The second plane was even shabbier than the first. Apparently, that was what it took to get to a country that didn’t exist, with people who barely had a pot to piss in. In the years after the war, every Jewish community in the world, other than those in the United States, was either wiped out or reeling. There were Jews stranded among the lands of slaughter. There were Jews being kicked out of countries they’d lived in for centuries in the Middle East. Of course, there were some Jews doing well in the US. And then there was a group of Jews that were fighting impossible odds to try to end the curse of living as a Jew in foreign lands.
The exhaustion of traveling was catching up with Rabbi Groh. So was the shot of Canadian whiskey he’d downed in the tiny terminal before boarding the flight. Peled was constantly looking through his files and seemed indefatigable. Rabbi Groh began thinking about what it would be like to meet actual survivors of the camps for the first time. He thought of his father’s descriptions of shtetl life. He imagined the scars that they would bear, the emaciated figures he had heard about in the papers and the news reels. He wondered how he, a rabbi from the tropical paradise of Miami, could communicate with those who had just emerged from the abyss. Such thought was disturbing, so the rabbi pivoted back to Peled.
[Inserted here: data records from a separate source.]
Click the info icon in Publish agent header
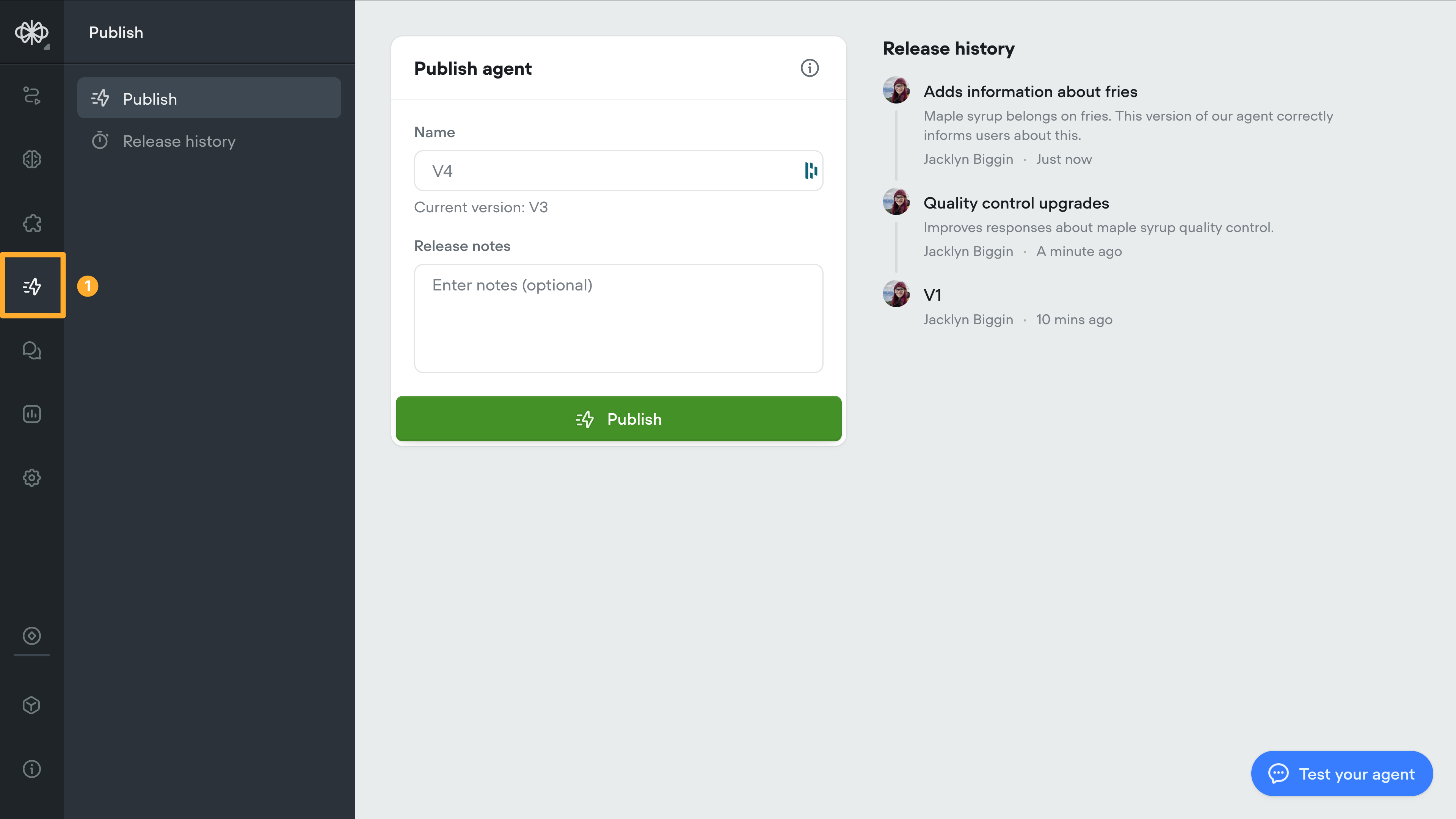The image size is (1456, 819). pos(810,68)
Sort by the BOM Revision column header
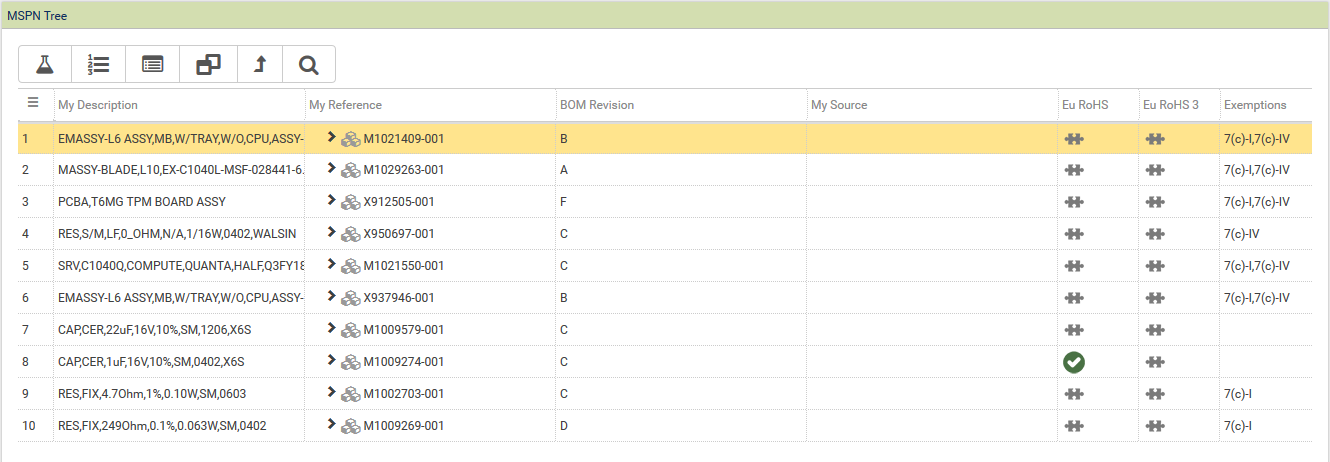 pyautogui.click(x=597, y=105)
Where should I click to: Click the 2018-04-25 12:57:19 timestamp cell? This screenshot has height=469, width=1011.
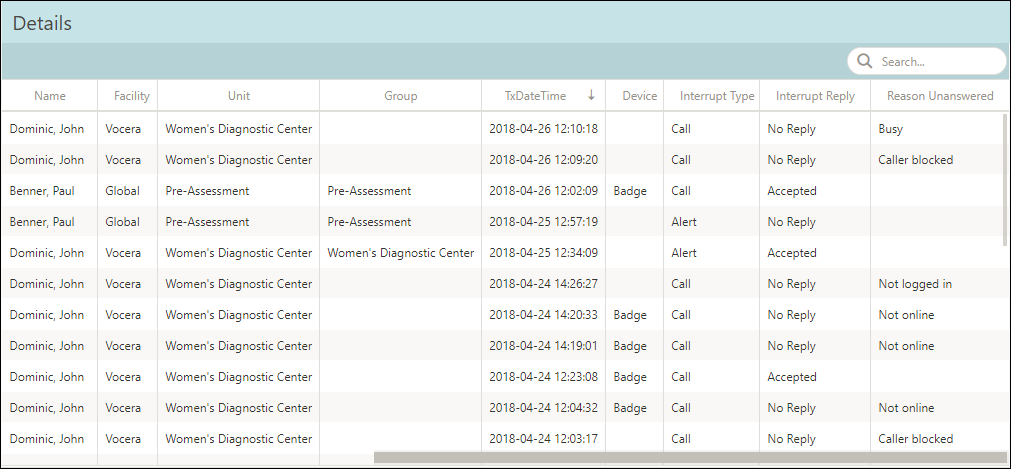click(543, 221)
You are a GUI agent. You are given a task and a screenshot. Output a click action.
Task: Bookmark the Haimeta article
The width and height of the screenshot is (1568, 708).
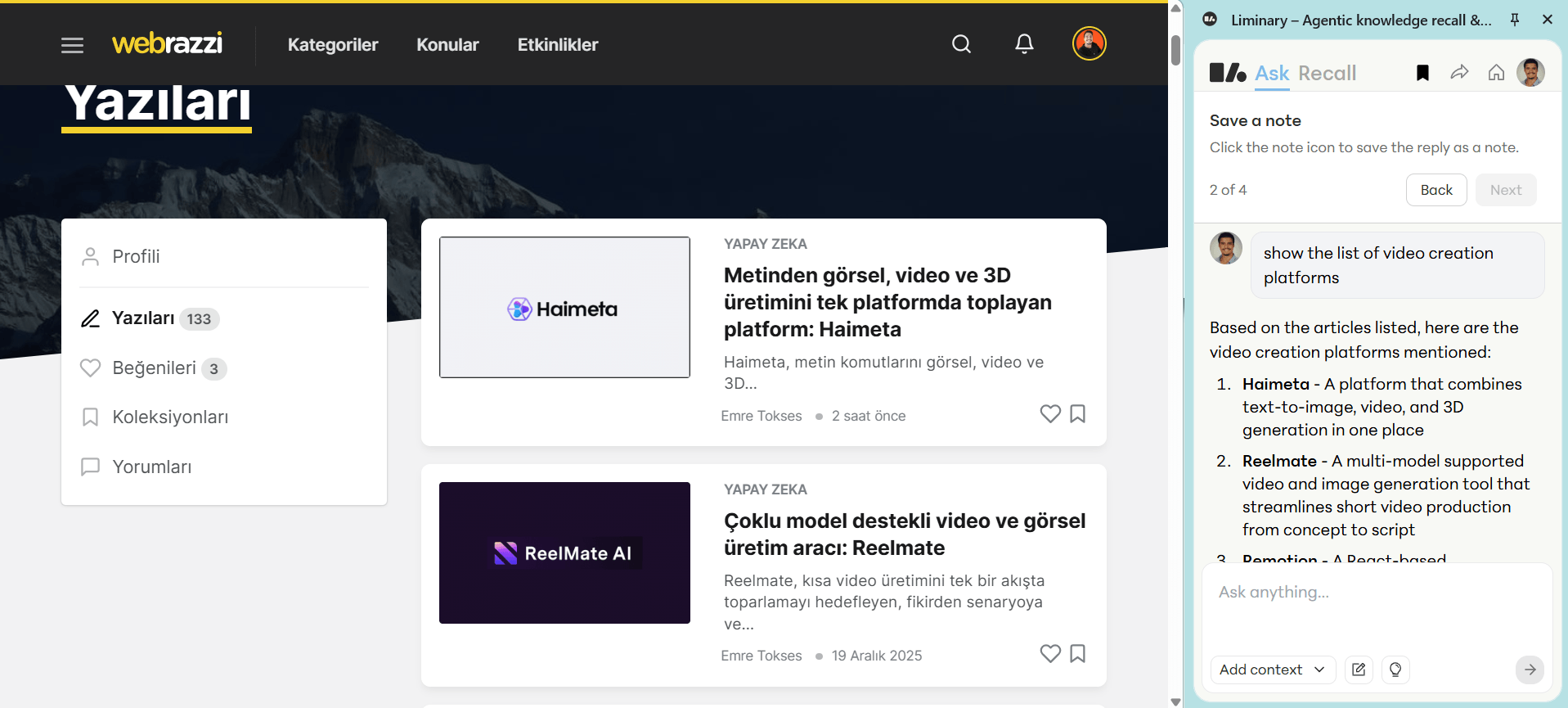1078,414
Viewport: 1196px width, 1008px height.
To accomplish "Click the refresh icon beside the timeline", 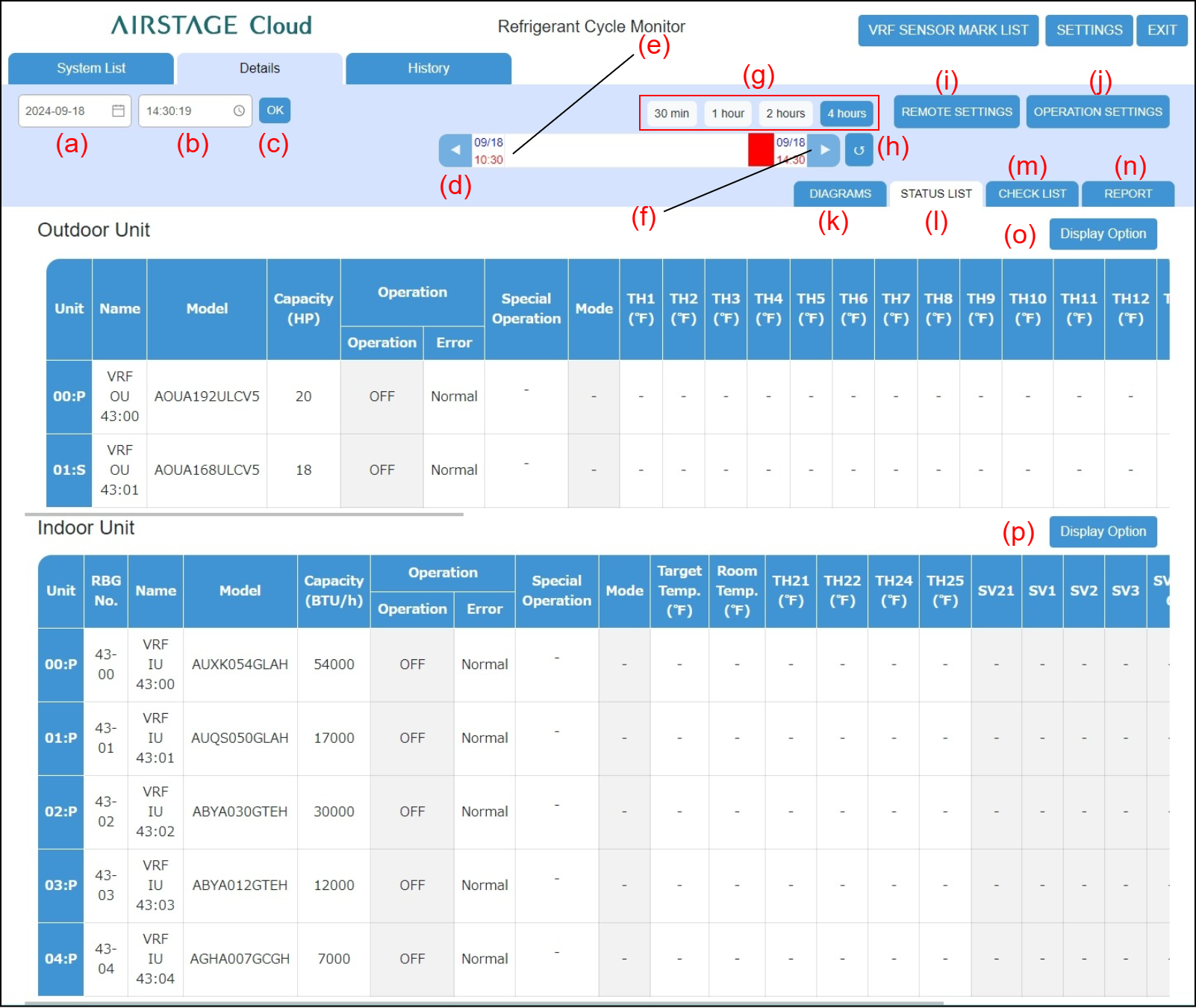I will click(859, 150).
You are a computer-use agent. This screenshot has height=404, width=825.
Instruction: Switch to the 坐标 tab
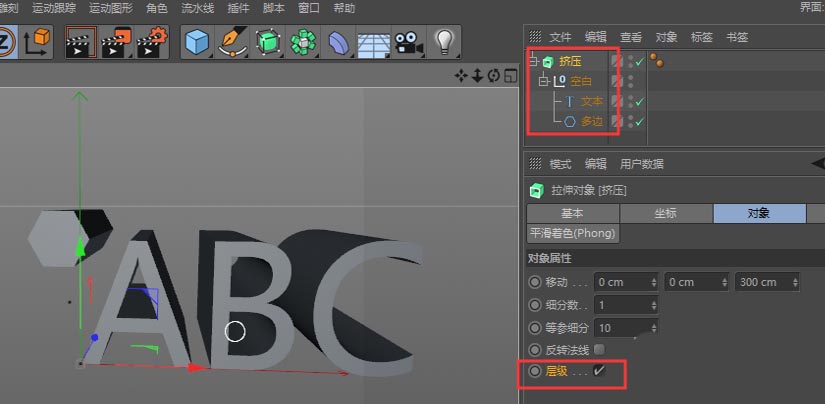click(666, 213)
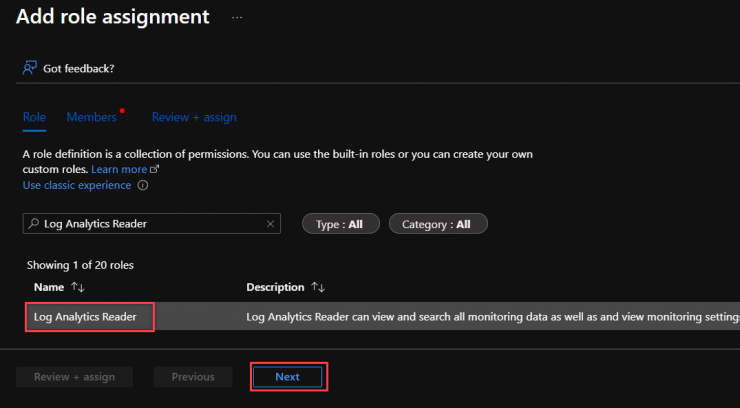Sort roles by Description column arrows
Image resolution: width=740 pixels, height=408 pixels.
coord(318,287)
“David,” he asked, “how many other American rabbis have you engaged so far for these missions?”
“Not many. A few.”
“Why?”
“Well, first of all, there are not too many reform or conservative rabbis who speak fluent Yiddish. I wish we could recruit more of them because we find that their pastoral skills are generally quite good. Many of the orthodox rabbis do speak Yiddish, and we have engaged a few of them. But many of them are not well trained as counselors, and it’s not easy to convince them to leave their congregations indefinitely. So they come up with lots of excuses. A few even say that if they arrive to the Holy Land, they will never be able to leave it. And they are afraid that they would abandon their communities in the States.”
Rabbi Groh wasn’t surprised. “How do those rabbis know their congregations like them so much? Maybe some of them would be thrilled to see their rabbi head overseas and not come back,” the rabbi joked, unsure if the serious man from Palestine had any sense of humor. Thus far there were no such indications.
The rabbi was pleasantly surprised when Peled responded with a wry retort of his own. “Is your congregation hoping you stay in Palestine too, Rabbi?” Peled said with a smile.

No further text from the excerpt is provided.